Job: In the interview with playwright Colin Teevan, at which theater does his play The Kingdom open?

Interviews

Brief Encounter with … Playwright Colin Teevan

Colin Teevan‘s new play The Kingdom, which “vividly captures life as an Irish navvy in the last century”, opens at Soho Theatre this week (24 October 2012).

Could you give us an overview of The Kingdom?


Three men, one young, one middle-aged, and one old, dig. As they dig they tell stories. Gradually the stories begin to intertwine. Is it one story or three? It is a story of rags to riches and back to rags again. A story of exile and loss.

Why did the subject appeal to you?
I am not interested in just putting subjects on stage. Documentaries and essays and journalism can deal with subjects. While it is true that I was interested in the subject of Irish emigration that came over to Britain from the War down to the 70s, and intrigued to read of the life of John A. Murphy, founder of the famous Murphy contractors of the ubiquitous green trucks, in itself this does not warrant a stageplay on the subject. Because a subject has to find a form. And so this subject just sort of sat around in my head until director Lucy Pitman Wallace, who knew of my re-workings of classical myth and drama and asked me to consider writing a modern version of Oedipus at Colonus through the lens of Krapp’s Last Tape. This is how the play came about, but it has moved a long way from those starting points.

How much research was required?

Given data:
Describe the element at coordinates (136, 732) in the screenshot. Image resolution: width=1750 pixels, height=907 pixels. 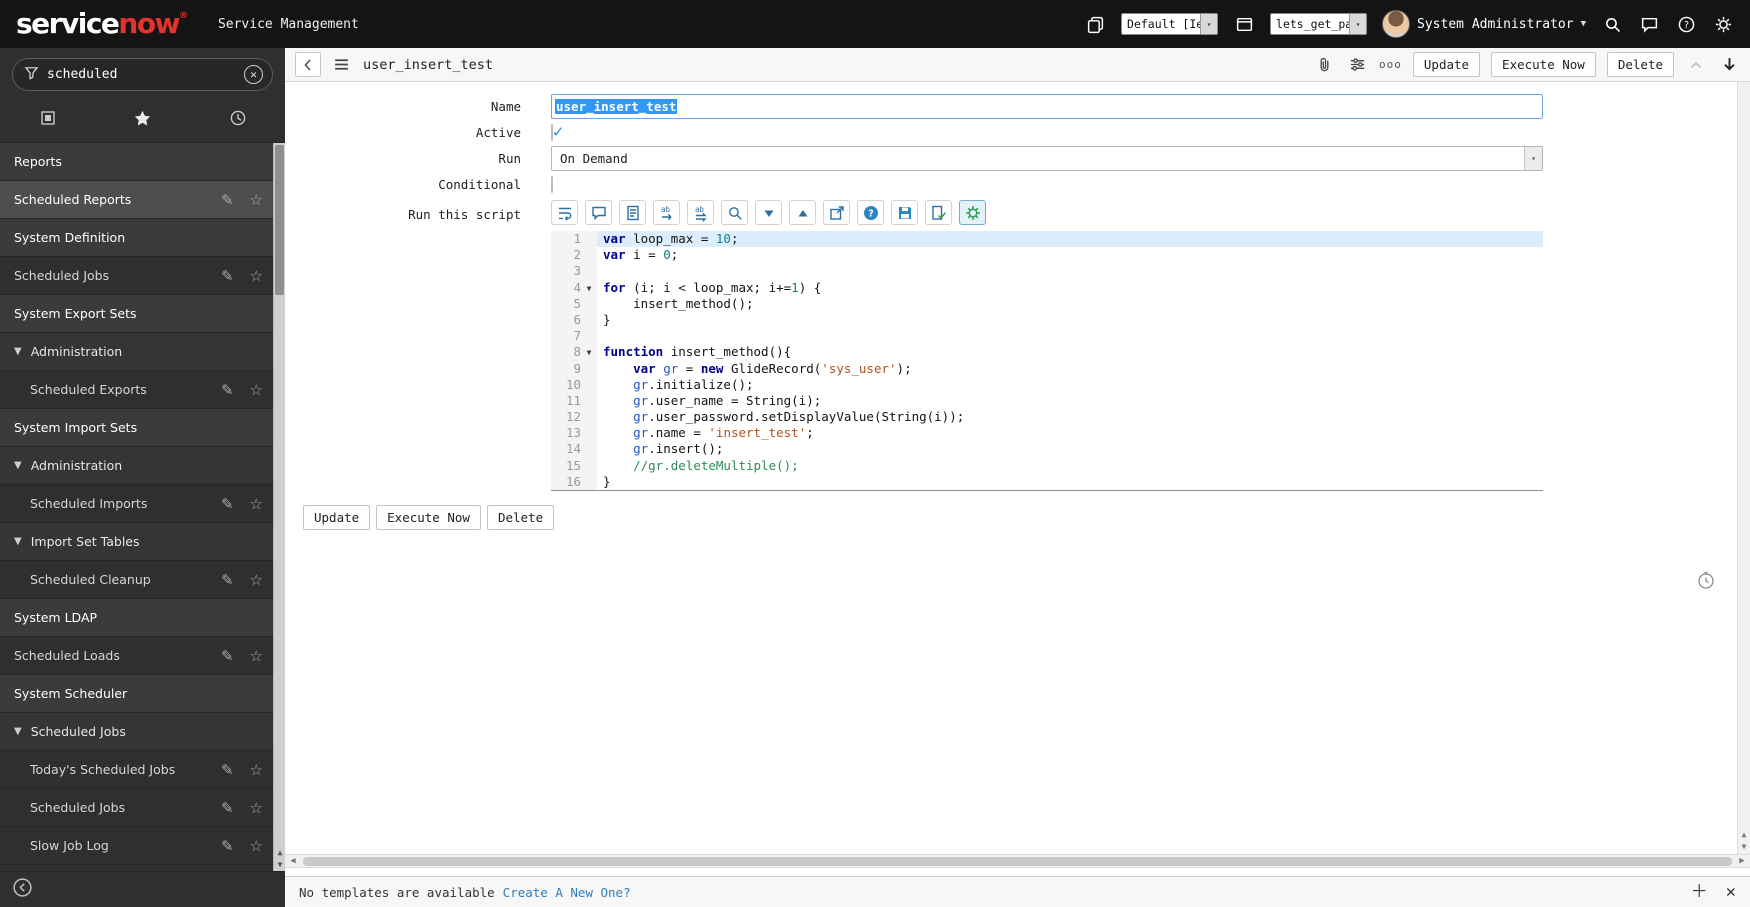
I see `sidebar-item: ▼ Scheduled Jobs` at that location.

Expected answer: Soho Theatre